Vento e Areia – Carmen Johns*
Ou, como invadir uma terra, ocupá-la, reprimir o seu povo (sem excluir a tortura), explorar os seus recursos e proclamar em voz alta ser o proprietário. É o jeito marroquino. Invadir, manter isso em segredo, continuar e esperar.
A busca pela legitimidade da reivindicação ilegal do Reino sobre o Sahara Ocidental tem sido compreensivelmente o objetivo principal e o sonho mais ambicioso da política externa marroquina. Se alguma vez a comunidade internacional se inclinar a favor da legitimação da apropriação de terras por Marrocos – e a sua ocupação da maior parte do Território, a sua exploração imediata de todos os recursos viáveis (Marrocos passou anos à procura ansiosamente por petróleo), e assim por diante – os resultados provavelmente poderiam ser interpretados como uma falha massiva do direito internacional, que indica que o povo do Sahara Ocidental tem direito à autodeterminação, incluindo a opção de independência.
Nada poderia estar mais longe das ambições marroquinas.

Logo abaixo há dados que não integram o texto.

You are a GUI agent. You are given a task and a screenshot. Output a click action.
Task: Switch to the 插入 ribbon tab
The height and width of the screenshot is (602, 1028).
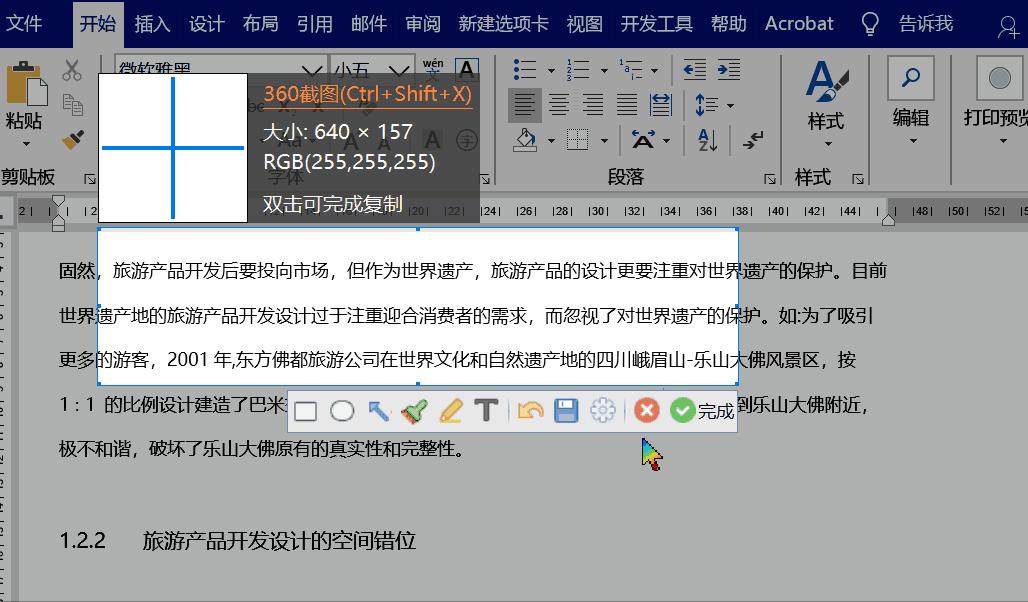pos(152,23)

Depois que a Espanha deu ignominiosamente a sua própria colónia (incluindo as pessoas) a Marrocos e à Mauritânia, o Reino sentiu que a sua única opção de possuir efetivamente o que era conhecido até então como Sahara Espanhol era usar a força militar máxima contra a população, a fim de tomar o que na verdade nunca tinha sido deles. As perspectivas eram boas. O Reino quase dobraria de tamanho (o Grande Marrocos finalmente?), Aumentaria enormemente o seu peso político em relação aos países do Magrebe e, particularmente, ‘desfrutaria’ dos recursos do Sahara Ocidental – enormes reservas de fosfato refinado, naco pesqueiro ricos, vendendo areia (!); pelo menos por algum tempo nos últimos anos, esteve a esvaziar os aquíferos não renováveis para cultivar e exportar produtos (jocosamente chamados “tomates do rei” por alguns diplomatas em Rabat) – para a Europa. O Sahara Ocidental, localizado na costa entre Marrocos e a Mauritânia (os mapas tendem a marcá-lo como separado das fronteiras marroquinas), é um rico tesouro.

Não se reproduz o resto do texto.